# Text block
>>>

Help, don't ruin Venezuela

I am saddened that Ottawa would join the gang that would overthrow the government of The Bolivarian Republic of Venezuela.

Venezuela has earnestly pursued a democratic socialist path.

In the 1830s, Simon Bolivar aimed at a strong and united Spanish America able to cope not only with the threats emanating from Old Spain and the Old European holy alliance, but also with the emerging power of the United States.

Today, vast Venezuelan oil reserves are a key target of U.S. and multinational corporate designs. The power to tighten or loosen the spigot in Venezuela is a key to global oil profits.

From the late 1990s, Venezuela rode high on oil revenues, making socialist reforms easy. Life for the poor improved.

Oil revenues cushioned Venezuela’s errors and miscalculations, but in the world oil price dip, things unravelled and stiff U.S. sanctions blocked remedies otherwise available through the global banking community.

To rally opposition among the middle classes and many of the poor, the Venezuelan private sector has held back medicine and food from ordinary outlets, putting them instead through a black market and thereby firing massive inflation.

There has been a mass exodus and warm welcomes for those who can afford to settle out of country. Poorer masses seek meager relief back and forth across the borders.

If the Venezuelan military will not flip to the U.S., that country will undoubtedly be hit with heavy U.S. air assaults followed by troop deployment from Columbia, NATO’s first and latest “associate member.”

It is a dirty shame that Canada is on board with this. We should be helping Venezuela, not helping to ruin it.

<<<

# Dataset excerpts
>>>

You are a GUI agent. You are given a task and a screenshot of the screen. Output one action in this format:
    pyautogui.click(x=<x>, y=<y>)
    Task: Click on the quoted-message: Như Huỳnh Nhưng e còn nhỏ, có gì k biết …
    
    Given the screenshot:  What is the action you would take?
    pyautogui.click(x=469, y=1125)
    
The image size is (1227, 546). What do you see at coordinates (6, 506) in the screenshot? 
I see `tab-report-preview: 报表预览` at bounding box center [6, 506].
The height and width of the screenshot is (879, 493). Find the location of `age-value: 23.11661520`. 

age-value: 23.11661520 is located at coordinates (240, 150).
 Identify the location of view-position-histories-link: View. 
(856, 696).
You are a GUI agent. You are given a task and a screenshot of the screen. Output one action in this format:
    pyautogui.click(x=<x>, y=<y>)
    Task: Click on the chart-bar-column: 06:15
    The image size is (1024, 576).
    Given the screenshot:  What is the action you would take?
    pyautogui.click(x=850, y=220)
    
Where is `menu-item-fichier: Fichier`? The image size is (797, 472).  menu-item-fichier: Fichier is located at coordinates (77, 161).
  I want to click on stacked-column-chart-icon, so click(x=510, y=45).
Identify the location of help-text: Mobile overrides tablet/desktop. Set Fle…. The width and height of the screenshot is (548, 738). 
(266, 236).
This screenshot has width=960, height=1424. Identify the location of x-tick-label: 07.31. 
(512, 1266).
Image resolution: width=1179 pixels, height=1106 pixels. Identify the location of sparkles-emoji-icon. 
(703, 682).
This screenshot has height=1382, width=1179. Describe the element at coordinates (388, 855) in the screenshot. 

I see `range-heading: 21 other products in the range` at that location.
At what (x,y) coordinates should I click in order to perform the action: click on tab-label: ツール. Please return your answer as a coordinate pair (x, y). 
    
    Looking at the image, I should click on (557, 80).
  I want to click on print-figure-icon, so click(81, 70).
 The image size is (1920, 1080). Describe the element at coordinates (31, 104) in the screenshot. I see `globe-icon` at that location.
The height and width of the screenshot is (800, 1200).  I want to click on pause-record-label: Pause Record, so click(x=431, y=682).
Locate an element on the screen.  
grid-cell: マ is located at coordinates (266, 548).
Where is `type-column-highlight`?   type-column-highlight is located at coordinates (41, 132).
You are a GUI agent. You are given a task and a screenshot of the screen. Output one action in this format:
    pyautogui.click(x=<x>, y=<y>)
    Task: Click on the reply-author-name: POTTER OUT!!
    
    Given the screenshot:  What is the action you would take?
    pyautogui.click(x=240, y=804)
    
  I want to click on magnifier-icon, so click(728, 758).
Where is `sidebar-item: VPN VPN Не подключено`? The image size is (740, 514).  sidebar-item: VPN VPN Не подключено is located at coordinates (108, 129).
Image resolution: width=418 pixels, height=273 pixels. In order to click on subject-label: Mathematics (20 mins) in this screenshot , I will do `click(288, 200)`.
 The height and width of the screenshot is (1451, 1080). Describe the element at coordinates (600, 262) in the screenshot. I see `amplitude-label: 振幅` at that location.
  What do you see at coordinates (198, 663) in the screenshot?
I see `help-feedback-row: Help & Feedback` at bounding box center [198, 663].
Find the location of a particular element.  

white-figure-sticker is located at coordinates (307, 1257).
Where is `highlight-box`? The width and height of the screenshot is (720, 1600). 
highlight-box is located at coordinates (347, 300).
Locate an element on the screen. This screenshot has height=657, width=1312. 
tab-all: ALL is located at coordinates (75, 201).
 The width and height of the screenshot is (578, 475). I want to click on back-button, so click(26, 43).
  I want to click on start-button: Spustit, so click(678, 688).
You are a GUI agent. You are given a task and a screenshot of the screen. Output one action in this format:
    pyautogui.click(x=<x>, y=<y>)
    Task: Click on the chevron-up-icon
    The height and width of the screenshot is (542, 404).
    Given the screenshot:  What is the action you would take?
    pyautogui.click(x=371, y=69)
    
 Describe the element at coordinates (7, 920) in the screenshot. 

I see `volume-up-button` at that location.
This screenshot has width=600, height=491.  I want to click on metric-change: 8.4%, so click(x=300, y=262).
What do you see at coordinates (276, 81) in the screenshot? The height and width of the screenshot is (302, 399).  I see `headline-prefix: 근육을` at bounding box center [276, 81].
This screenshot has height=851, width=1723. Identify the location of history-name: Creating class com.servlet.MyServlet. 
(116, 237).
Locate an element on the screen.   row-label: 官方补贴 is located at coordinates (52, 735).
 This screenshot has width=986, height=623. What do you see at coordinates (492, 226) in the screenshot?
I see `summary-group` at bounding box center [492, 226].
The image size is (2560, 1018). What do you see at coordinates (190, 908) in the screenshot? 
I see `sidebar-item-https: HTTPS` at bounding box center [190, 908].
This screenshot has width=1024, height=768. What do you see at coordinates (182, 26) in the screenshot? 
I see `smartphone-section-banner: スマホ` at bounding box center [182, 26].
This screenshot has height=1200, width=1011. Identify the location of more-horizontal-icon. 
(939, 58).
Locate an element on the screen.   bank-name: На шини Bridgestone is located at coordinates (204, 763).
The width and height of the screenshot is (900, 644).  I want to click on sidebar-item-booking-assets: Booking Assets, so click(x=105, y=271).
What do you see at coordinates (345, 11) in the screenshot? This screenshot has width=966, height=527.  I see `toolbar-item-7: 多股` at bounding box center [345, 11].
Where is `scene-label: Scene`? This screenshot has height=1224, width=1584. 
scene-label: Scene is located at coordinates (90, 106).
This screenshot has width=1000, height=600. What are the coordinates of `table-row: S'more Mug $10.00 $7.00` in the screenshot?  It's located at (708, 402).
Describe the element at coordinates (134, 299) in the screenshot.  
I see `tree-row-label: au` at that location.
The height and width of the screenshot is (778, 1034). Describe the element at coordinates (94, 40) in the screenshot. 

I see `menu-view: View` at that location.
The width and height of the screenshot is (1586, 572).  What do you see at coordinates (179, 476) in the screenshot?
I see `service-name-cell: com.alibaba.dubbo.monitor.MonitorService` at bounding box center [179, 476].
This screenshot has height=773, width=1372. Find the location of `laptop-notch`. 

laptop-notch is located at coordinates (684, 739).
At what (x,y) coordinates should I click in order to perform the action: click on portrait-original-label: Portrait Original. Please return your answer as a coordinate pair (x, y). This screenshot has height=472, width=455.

<<<

# Task instructions
Restate the passage of the Venezuela piece that opens with the words containing "From the late" and closes with "forth across the borders.", putting "parallel market" in place of "black market".

# Result of the exercise
From the late 1990s, Venezuela rode high on oil revenues, making socialist reforms easy. Life for the poor improved.

Oil revenues cushioned Venezuela’s errors and miscalculations, but in the world oil price dip, things unravelled and stiff U.S. sanctions blocked remedies otherwise available through the global banking community.

To rally opposition among the middle classes and many of the poor, the Venezuelan private sector has held back medicine and food from ordinary outlets, putting them instead through a parallel market and thereby firing massive inflation.

There has been a mass exodus and warm welcomes for those who can afford to settle out of country. Poorer masses seek meager relief back and forth across the borders.